Warum jetzt Saporischschja? Experten gehen davon aus, dass Russland die Bomben modifiziert und dadurch die Reichweite vergrößert hat. Dabei war die Stadt zu einem Zufluchtsort für diejenigen geworden, die vor den Kämpfen im Osten geflohen waren. Sie ist außerdem von strategischer Bedeutung für die Verteidigung des Südens der Ukraine, Knotenpunkt für den Eisenbahn- und Straßenverkehr und verfügt über eine große Stahlindustrie.

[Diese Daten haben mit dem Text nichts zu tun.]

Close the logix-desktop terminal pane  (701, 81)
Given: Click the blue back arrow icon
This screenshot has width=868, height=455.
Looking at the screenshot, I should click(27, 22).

Reporter der „New York Times“ (Quelle hier) haben mit Menschen vor Ort gesprochen. Besonders schlimm für die Bewohner: Die Flugdauer der Gleitbomben ist so kurz, dass Sirenen erst kurz vor dem Einschlag der Bomben ertönen. „Die Leute in der Stadt erzählen uns, dass sie angefangen haben, in ihren Kleidern zu schlafen, weil diese Fliegerbomben so leise sind, dass man sie nur hört, wenn sie explodieren“, sagt Natalia Ardalianova, die bei Artak arbeitet, einer Hilfsorganisation, die bei der Evakuierung von Zivilisten aus Saporischschja hilft. „Die Situation hat sich definitiv geändert – wir schlafen jetzt weniger.“
Oleh Krulikovsky, Leiter eines Notfallteams in der Region Saporischschja, sagt, dass mehr Zivilisten verletzt würden. „Die Splitter fliegen bis zu 250 Meter weit“, sagt er. „Ich bitte die Leute immer wieder, sich wenigstens hinter einer Mauer zu verstecken, wenn sie sehen, dass sie es nicht bis zum Luftschutzbunker schaffen.“
Zivilisten in Saporischschja, die vor den heftigen Kämpfen in der Donbass-Region geflohen sind, fürchten nun, dass sie durch die Gleitbombenangriffe erneut vertrieben werden. Eine Frau sagt, sie würde nur gehen, wenn eine Bombe in ihrem Garten landen würde. „In den drei Jahren“, sagte sie, „hatten wir oft das Gefühl, wir würden sterben, aber wir haben überlebt, und wir werden auch jetzt überleben.“
Die wichtigsten Nachrichten des Tages im Überblick:
- Bei einem russischen Raketenangriff in der ostukrainischen Großstadt Charkiw sind mindestens vier Menschen getötet worden, weitere wurden verletzt. Sie seien von Rettungskräften in den Trümmern zerstörter Häuser gefunden worden, teilte Bürgermeister Ihor Terechow auf Telegram mit. Er sprach von vier zerstörten und 19 beschädigten Gebäuden nach den nächtlichen Angriffen. Mehr dazu lesen Sie hier.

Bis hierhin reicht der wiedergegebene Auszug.